Der Kanton Appenzell Ausserrhoden empfahl Schutzmasken zu tragen (die aber im Nachhinein eher als untauglich betrachtet wurden). Sobald sich jemand ansteckte, musste er in Selbstisolation mit strikter Bettruhe. Auch damals empfahl man ein Niesen in die Armbeuge, Telefone wurden desinfiziert und die Schulen geschlossen. Es gab ein Semester ohne Zeugnisse.

Am 18 Januar 1919 hob der Kanton Appenzell Ausserrhoden die von ihm angeordneten Verbote wieder auf, da die erwartete dritte Welle hierzulande praktisch ausblieb.
Insgesamt waren im Kanton 9809 Personen an dieser Grippepandemie erkrankt, welche 239 Todesopfer forderte. Die Todesfallrate betrug 3,9 pro tausend Einwohner.

Die Spanische Grippe in Speicher

Mitten im Sommer 1918 trat die «Spanische Grippe» auch Speicher auf.
Obwohl sich der Krankheitsverlauf zu Anfang meist noch harmlos äusserte, blieben die Schulen nach den Sommerferien für drei Wochen geschlossen.
Nach einem vorübergehenden Rückgang in der zweiten Augusthälfte kehrte die Grippe in einer zweiten Welle sehr viel aggressiver zurück. Bis Ende Jahr gab es in Speicher 482 ärztlich gemeldete «Influenza- Epidemie» - Erkrankungen.
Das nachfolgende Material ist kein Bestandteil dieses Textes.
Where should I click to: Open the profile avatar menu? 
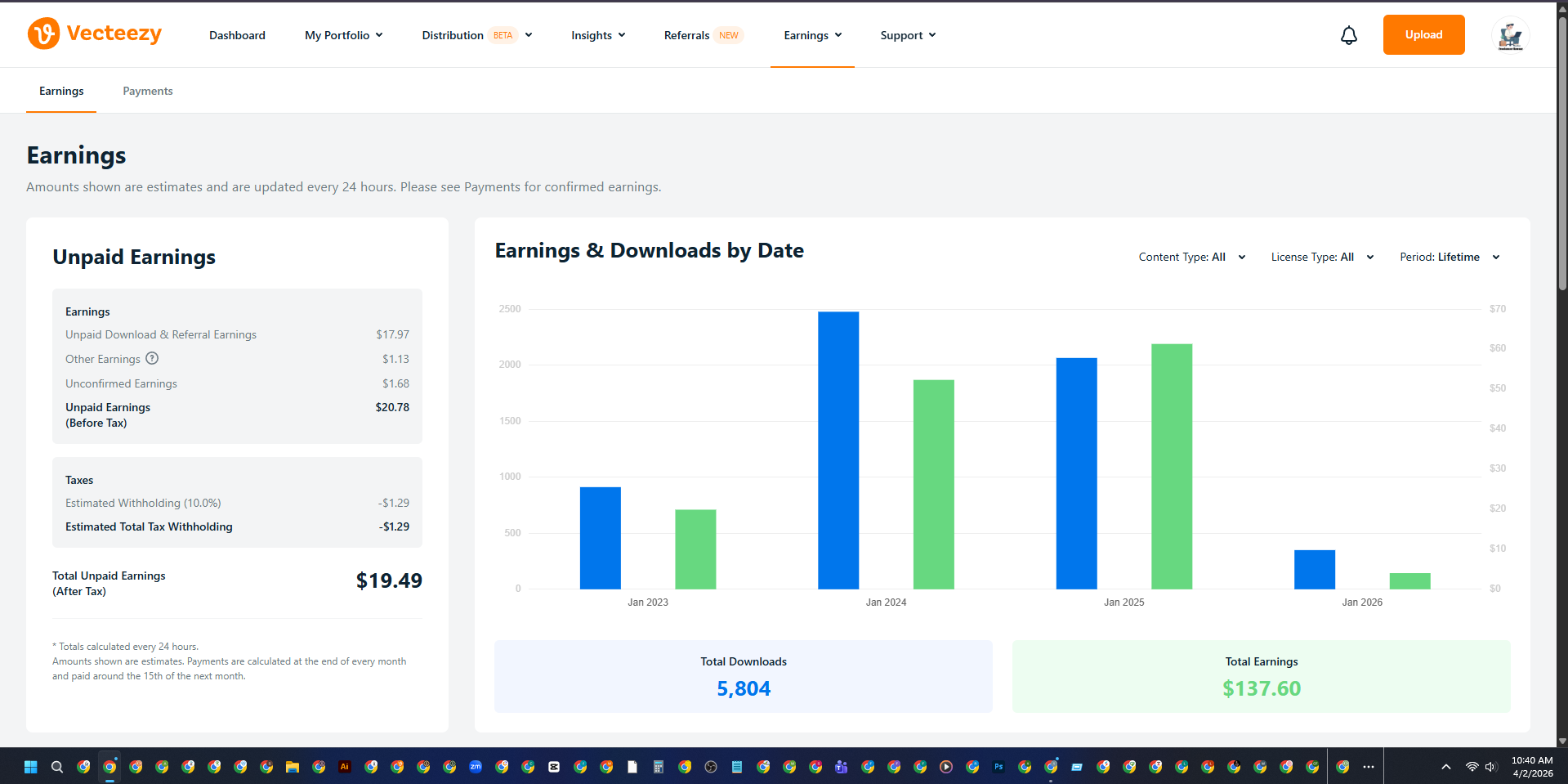coord(1510,35)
Zudem gab es eine grössere Anzahl ungemeldeter Krankheitsfälle.

Gegen Ende Oktober beklagte man in Speicher ein erstes Todesopfer.

Bis zum Ende der Pandemie hatte Speicher total 12 an der Grippe Verstorbene zu beklagen, die meisten davon jüngere Männer.

So gesehen kamen Speicher und Appenzell Ausserrhoden im Gegensatz zur restliche Schweiz noch glimpflich davon.

Per Ende Mai 1919 war die Schweiz grippefrei, so dass auch der Bundesrat seine Beschlüsse zur Pandemie aufheben konnte.